SECRET_KEY = os.getenv("JWT_SECRET_KEY", "super-secret-change-in-production")
ALGORITHM = "RS256"

class TokenData(BaseModel):
    sub: str | None = None

async def get_current_user(credentials: HTTPAuthorizationCredentials = Depends(security_scheme)):
    if credentials.scheme.lower() != "bearer":
        raise HTTPException(
            status_code=status.HTTP_401_UNAUTHORIZED,
            detail="Invalid authentication scheme",
            headers={"WWW-Authenticate": "Bearer"}
        )
    token = credentials.credentials
    try:
        payload = jwt.decode(token, SECRET_KEY, algorithms=[ALGORITHM])
        username: str = payload.get("sub")
        if username is None:
            raise HTTPException(status_code=401, detail="Invalid token payload")
        return {"username": username}
    except JWTError:
        raise HTTPException(status_code=401, detail="Invalid token")

@app.get("/secure-data")
async def read_secure_data(user: dict = Depends(get_current_user)):
    return {"message": f"Hello {user['username']}, this is protected"}

This example uses the HTTP Bearer scheme and validates the JWT on each request. It avoids accepting tokens from URL query parameters or non-Bearer schemes, reducing the risk of token leakage via logs or browser history.

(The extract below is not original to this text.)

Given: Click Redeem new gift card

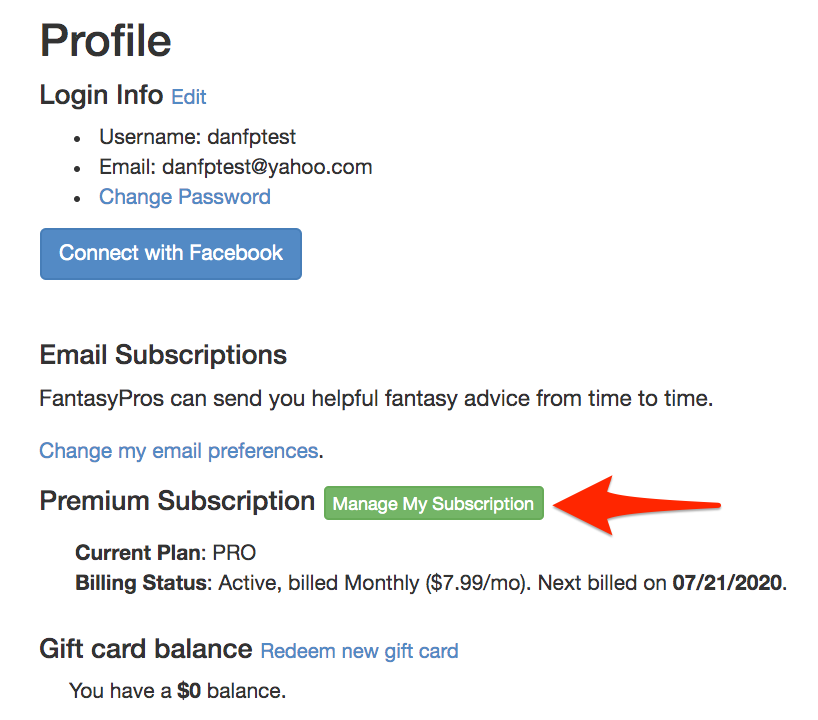Looking at the screenshot, I should [358, 650].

Second, configure token expiration and revocation strategies. Short-lived access tokens paired with secure refresh token handling limit the window for replay after arp spoofing.

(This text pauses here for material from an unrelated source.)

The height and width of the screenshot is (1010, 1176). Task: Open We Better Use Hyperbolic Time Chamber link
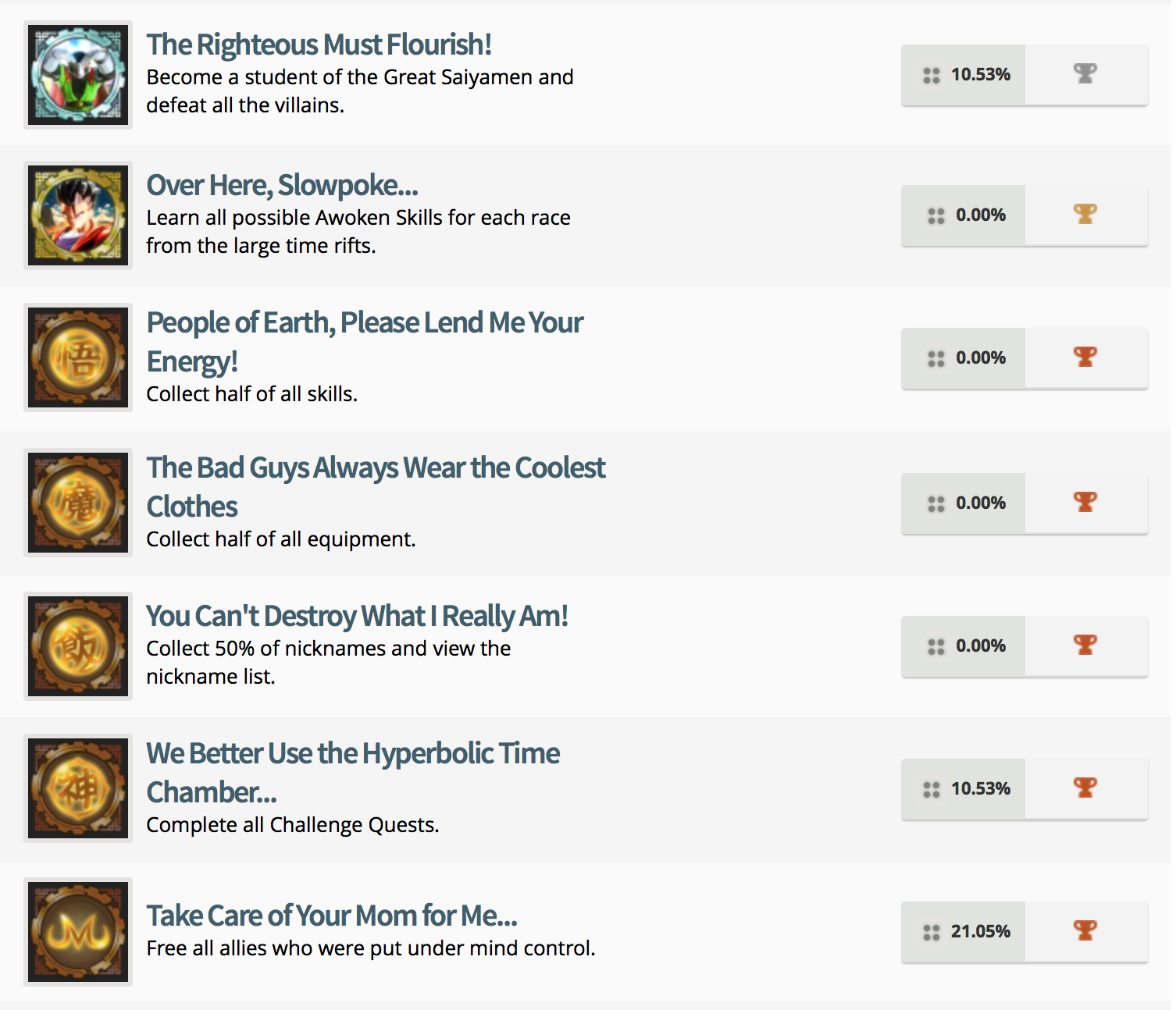tap(353, 754)

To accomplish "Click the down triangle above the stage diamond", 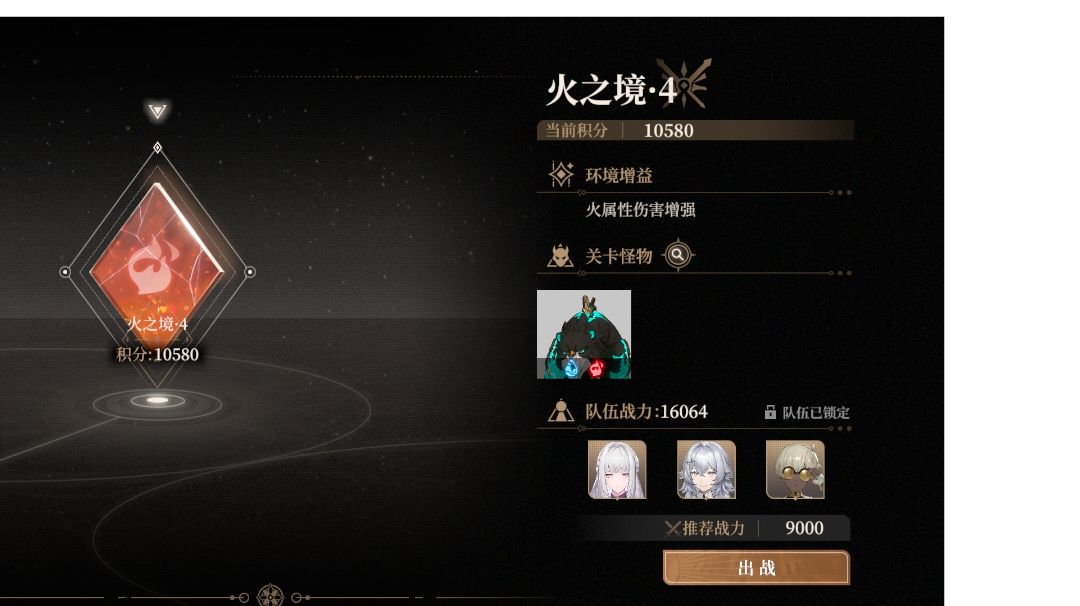I will point(157,111).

from datetime import datetime, timedelta
import pytz

def create_access_token(data: dict, expires_delta: timedelta | None = None):
    to_encode = data.copy()
    if expires_delta:
        expire = datetime.now(pytz.UTC) + expires_delta
    else:
        expire = datetime.now(pytz.UTC).replace(tzinfo=pytz.UTC) + timedelta(minutes=15)
    to_encode.update({"exp": expire})
    encoded = jwt.encode(to_encode, SECRET_KEY, algorithm=ALGORITHM)
    return encoded

Third, ensure your security scheme definition in OpenAPI matches the runtime enforcement. middleBrick’s spec analysis confirms that securitySchemes and path requirements are consistent, which helps prevent accidental token bypass.

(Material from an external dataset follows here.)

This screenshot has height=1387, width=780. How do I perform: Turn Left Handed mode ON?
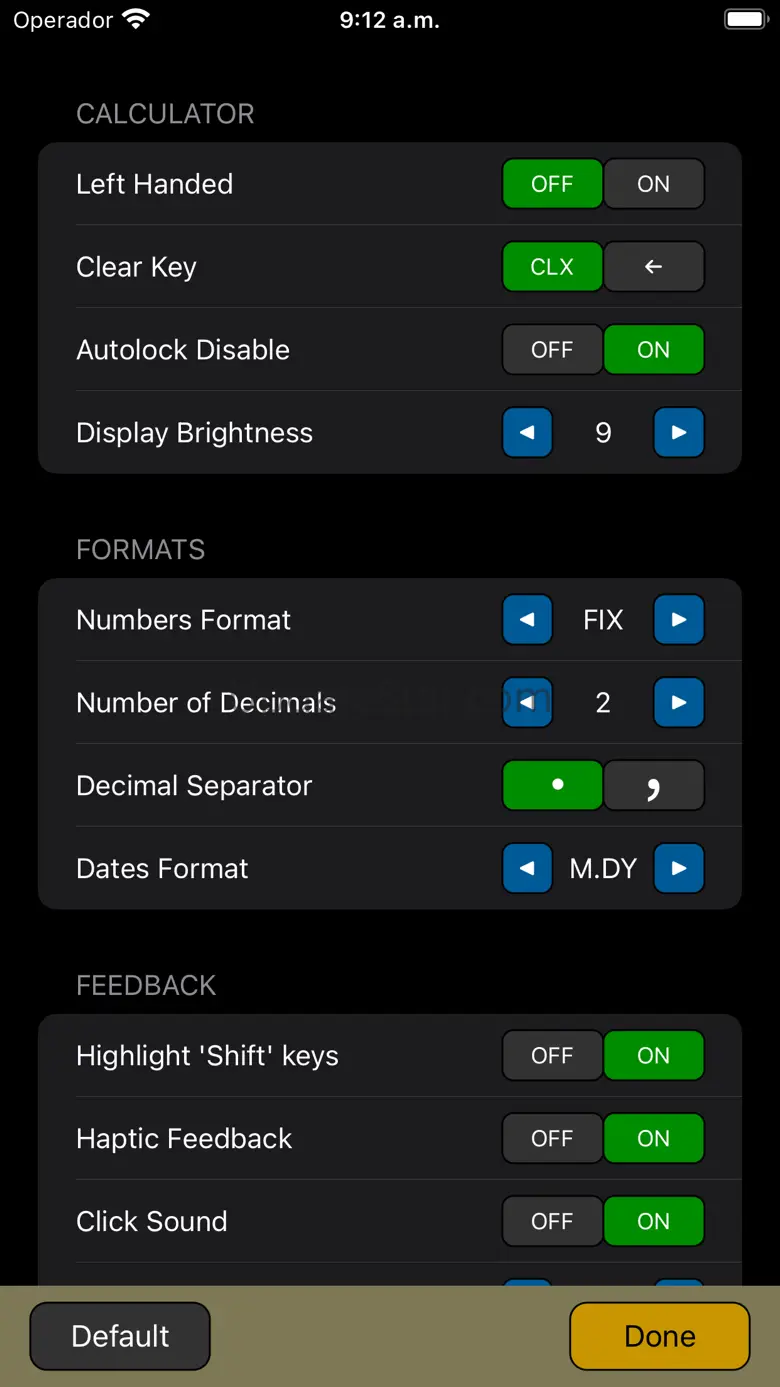pos(654,184)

Finally, adopt defense-in-depth: segment networks to reduce arp spoofing feasibility, enable HSTS, pin certificates where applicable, and monitor for anomalous token reuse patterns that may indicate interception. The Pro plan’s continuous monitoring can alert you if security scores degrade due to configuration drift.

Frequently Asked Questions

Can arp spoofing bypass JWT signature verification?
No, arp spoofing does not break JWT signature verification. It exposes tokens in transit or enables interception and replay. Protect against this with HTTPS, short token lifetimes, and strict validation in Fastapi middleware.
How does middleBrick help detect risks related to JWT handling in Fastapi?
middleBrick scans unauthenticated attack surfaces and maps findings to frameworks like OWASP API Top 10. Its authentication and input validation checks surface weak token handling, while LLM/AI Security probes identify unsafe exposure patterns. The dashboard and CLI provide prioritized remediation guidance.